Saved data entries

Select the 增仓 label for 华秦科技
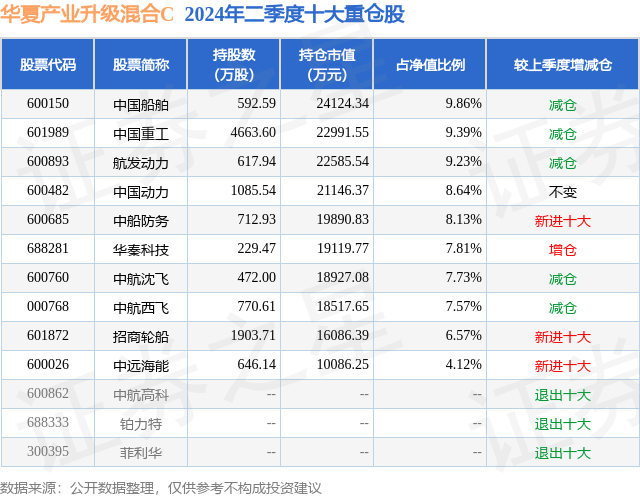tap(563, 250)
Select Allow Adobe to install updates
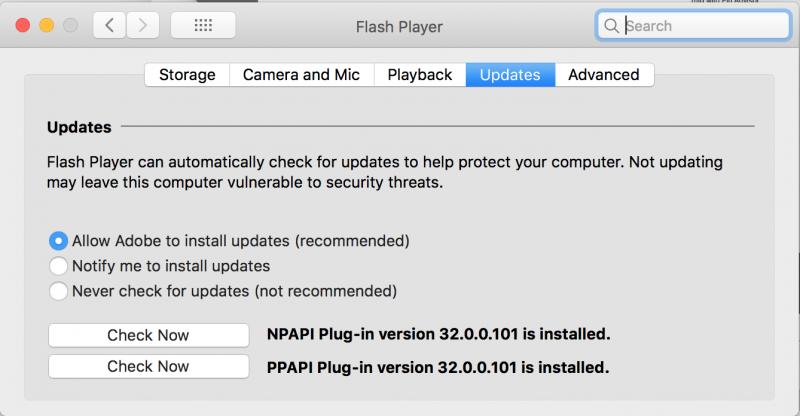This screenshot has height=416, width=800. (x=59, y=241)
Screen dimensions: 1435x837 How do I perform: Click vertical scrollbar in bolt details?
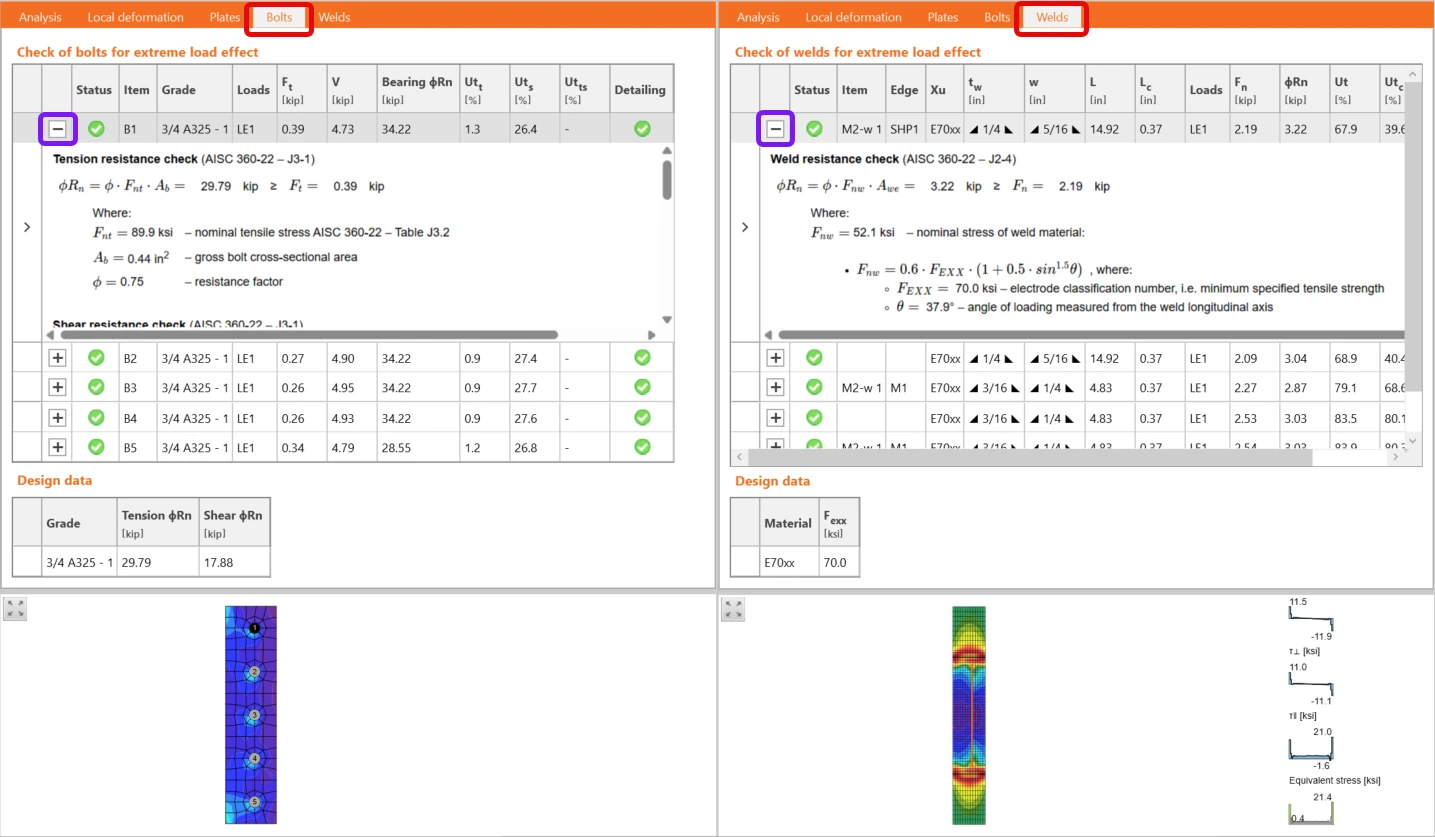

Task prompt: From the line that contains "Select Allow Adobe to install updates" through the last line of the entries, transcribe every line exactly, leaving out the pictures.

Task answer:
Select Allow Adobe to install updates
This screenshot has height=416, width=800. (x=59, y=241)
Screen dimensions: 1435x837 How do I perform: Click vertical scrollbar in bolt details?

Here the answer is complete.